── Information given

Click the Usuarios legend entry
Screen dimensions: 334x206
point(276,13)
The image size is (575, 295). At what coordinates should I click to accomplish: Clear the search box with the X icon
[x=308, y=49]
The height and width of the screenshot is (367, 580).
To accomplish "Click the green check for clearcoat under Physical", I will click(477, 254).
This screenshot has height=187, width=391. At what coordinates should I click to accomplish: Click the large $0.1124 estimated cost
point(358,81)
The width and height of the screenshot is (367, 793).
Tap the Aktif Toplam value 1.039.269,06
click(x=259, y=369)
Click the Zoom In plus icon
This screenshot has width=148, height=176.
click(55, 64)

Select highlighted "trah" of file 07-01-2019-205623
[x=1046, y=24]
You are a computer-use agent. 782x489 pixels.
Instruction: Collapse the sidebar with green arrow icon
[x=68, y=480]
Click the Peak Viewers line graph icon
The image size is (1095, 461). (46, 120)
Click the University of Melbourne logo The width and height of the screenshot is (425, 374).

────

From the line containing "Instruction: Collapse the" through the last line of the entries above, print each line exactly as it stands.

Instruction: Collapse the sidebar with green arrow icon
[x=68, y=480]
Click the Peak Viewers line graph icon
The image size is (1095, 461). (46, 120)
Click the University of Melbourne logo The width and height of the screenshot is (425, 374).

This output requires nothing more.